As Ações de Busca de Inteligência como ferramentas úteis à Investigação Criminal

  • 29 agosto, 2022

O que são as Ações de Busca?

As ações de busca são operações deliberadas realizadas por forças de segurança, inteligência ou defesa com o objetivo de localizar pessoas, objetos, informações ou vestígios de interesse operacional. Essas ações podem ocorrer em diversos contextos – como segurança pública, operações militares, atividades de inteligência ou resgate – e envolvem planejamento técnico, protocolos específicos e, muitas vezes, integração interagências.

Artigo: As Ações de Busca de Inteligência como ferramentas úteis à Investigação Criminal

Este artigo se presta a demonstrar as Ações de Busca da Inteligência de Segurança Pública que são utilizadas em apoio à Investigação Criminal, sem misturar os ramos da Inteligência e Investigação, cujos propósitos são diversos. Procurou-se abordar os conceitos das Ações de Busca e apresentar cenários em que esses institutos são uteis ao Inquérito Policial, no momento em que se verifica uma composição, em constante evolução, pelas organizações criminosas.
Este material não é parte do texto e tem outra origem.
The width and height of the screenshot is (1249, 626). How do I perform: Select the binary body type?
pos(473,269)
A partir da análise dos conceitos foi possível demonstrar que os ensinamentos da Inteligência de Segurança Pública tem muito a contribuir com o trabalho diuturno da Polícia Judiciária. O trabalho foi elaborado através de uma pesquisa bibliográfica.

Introdução

Na atualidade tem-se verificado uma integração significativa entre diversas facções criminosas do país. O que era regionalizado, passa a ser global, e alianças são formadas no dia a dia. A microcriminalidade dá lugar à macrocriminalidade nos dizeres de Brizzi (2009):

A microcriminalidade é identificada como um fenômeno individual, ao contrário da macrocriminalidade, que é um fenômeno eminentemente econômico. O microcriminoso é considerado isoladamente, como um indivíduo que se encontra à margem da vida social, geralmente envolvido em delitos comuns, praticados a toda hora nas grandes e pequenas cidades, tais como homicídio, roubo, furto, lesões corporais, estupro, ameaça, calúnia, injúria e difamação, dentre outros. […] A macrocriminalidade, diversamente da microcriminalidade, que se constitui como o somatório dos delitos individuais, configura-se pela existência de blocos de criminalidade, tendo o lucro como único objetivo.
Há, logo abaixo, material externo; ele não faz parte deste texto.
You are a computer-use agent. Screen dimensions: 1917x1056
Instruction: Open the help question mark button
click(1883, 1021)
É de se considerar essa visão da macrocriminalidade, ou seja, o lucro. Embora a origem das maiores facções criminosas do Brasil tenha sido a organização com o objetivo de reinvindicações no sistema prisional, após esse breve momento a visão empresarial ganhou espaço e o lucro, além do poder, dominaram a mente dos indivíduos envolvidos com o crime.

Isso evoluiu de forma que hoje a Inteligência de Segurança Pública e a Investigação Criminal precisam se reinventar a todo o instante, para acompanhar os desafios diários que o trabalho impõe. E um desses desafios é avançar no progresso tecnológico da investigação, sem desprezar a utilização das ações de busca de inteligência que, quando bem realizadas, podem surtir um efeito positivo no combate ao crime.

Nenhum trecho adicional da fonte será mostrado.